- [Exercise passage]
##########

Alia and the other teachers become reporters at television channel Desh Ki Dhadkan (English: Country's Heart Beat). Famous anchor Ms. Dhadkan of show Apki Dhadkan Boli (Bid Your Heart) covers entertainment, glamour and sensational stories, but Alia determines to cover important stories and show the truth.

In one of her first news investigations, Alia uncovers a fiasco and gains national praise. This results in Alia getting her own show, Carry on Alia, which soon outperforms Dhadkan's show in the ratings. Although they occasionally cooperate, Dhadkan's jealousy of Alia's popularity grows and she plots against the newcomer. When it is decided that Alia will be promoted, Dhadkan attempts to frame Alia for the robbery of funds intended for pregnant women. Alia is arrested but exonerated when her team expose Dhadkan's conspiracy with a rival television channel.

==Cast==
===Main===
- Anusha Mishra as Alia Parihar - Alok's wife; Roham's mother; a history teacher and vice-principal of the Hindi medium school; later a television field reporter.

##########

[Saved entries]
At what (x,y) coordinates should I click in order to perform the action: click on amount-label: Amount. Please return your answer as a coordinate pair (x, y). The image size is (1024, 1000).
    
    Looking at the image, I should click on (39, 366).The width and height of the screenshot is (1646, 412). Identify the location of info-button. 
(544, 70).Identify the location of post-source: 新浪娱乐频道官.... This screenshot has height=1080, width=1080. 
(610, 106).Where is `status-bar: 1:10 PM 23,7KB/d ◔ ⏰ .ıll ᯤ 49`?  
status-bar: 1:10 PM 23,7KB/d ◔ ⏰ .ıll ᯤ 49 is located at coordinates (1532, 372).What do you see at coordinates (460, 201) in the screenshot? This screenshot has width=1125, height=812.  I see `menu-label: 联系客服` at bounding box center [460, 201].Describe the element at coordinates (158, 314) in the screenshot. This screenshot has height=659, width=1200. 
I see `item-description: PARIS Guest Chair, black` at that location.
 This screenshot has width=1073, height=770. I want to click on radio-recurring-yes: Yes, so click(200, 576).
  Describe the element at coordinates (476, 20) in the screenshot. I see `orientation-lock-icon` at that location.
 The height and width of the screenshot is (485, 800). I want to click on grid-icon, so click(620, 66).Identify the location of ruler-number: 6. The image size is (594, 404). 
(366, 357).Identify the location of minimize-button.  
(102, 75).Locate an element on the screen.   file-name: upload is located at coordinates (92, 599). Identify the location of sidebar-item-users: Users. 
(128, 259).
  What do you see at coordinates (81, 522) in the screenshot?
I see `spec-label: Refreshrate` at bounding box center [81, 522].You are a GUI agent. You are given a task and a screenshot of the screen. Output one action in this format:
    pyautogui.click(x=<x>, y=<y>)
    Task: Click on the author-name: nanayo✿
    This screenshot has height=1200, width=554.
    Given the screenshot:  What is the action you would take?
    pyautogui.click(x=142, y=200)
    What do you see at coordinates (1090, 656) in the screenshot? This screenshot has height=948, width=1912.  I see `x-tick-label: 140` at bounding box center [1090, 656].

##########

- [Task description] In the plot summary above, what is the name of the show Alia gets after her first news investigation?

- [Answer to the exercise] Carry on Alia